I was born into mothering earlier in my life than most, and at a time in my life when I was still feeling the pull to question every authority in my path. I had been raised as a church-going girl. Missing church on Sundays was just not something you did unless you had a Really Good Reason. But I found myself as a young wife and mother with no one telling me I had to go anymore.
Hmmmm…. this was interesting. I could do anything I wanted with my Sunday. The freedom opened up before me like a new frontier. In my arms, however, was a squirming new little life, looking up at me to point her in the right direction. How could I teach her what I did not know myself – how to live a full and joy filled life? How could I bring her meaning and show her what it meant to be a good person and an asset to the world?
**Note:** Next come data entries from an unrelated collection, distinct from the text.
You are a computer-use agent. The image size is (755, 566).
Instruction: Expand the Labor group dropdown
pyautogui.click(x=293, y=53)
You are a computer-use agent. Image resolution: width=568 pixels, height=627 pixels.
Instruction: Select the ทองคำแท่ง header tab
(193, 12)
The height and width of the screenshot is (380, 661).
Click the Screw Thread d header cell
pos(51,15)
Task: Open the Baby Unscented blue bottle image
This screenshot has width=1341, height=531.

Growing up in a christian home, I had been exposed to the Love of God from before I could talk. I learned the stories of how He prepared His people for His Coming and of His incarnation and death on the cross. At this time in my life, as a young wife and mother, though, I didn’t see myself as a particularly religious person. But I needed a place to start with my child and church seemed as good a place as any. So my baby daughter and I began to attend church together.
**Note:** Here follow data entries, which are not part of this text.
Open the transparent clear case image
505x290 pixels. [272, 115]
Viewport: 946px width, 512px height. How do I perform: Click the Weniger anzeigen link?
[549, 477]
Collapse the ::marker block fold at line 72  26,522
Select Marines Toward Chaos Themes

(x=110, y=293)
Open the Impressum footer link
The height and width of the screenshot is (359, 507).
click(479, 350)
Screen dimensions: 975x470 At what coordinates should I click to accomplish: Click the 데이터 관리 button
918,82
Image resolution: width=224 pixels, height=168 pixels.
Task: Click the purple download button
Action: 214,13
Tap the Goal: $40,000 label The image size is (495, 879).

We did not go as a family yet – my husband and I had not come to an agreement on how to express our faith. So he went to his church and I went to mine. But we both had a vague sense of wanting to be closer to God and that kept things peaceful. Like Abram and Sarai (Gen 12), hearing the call of God to go to a New Place that He promised for them, we began to wander in the direction that He seemed to be calling us, not really sure where we were headed or what we would find when we arrived there. I’m not sure we even knew we were being called then, we just started on our way anyway.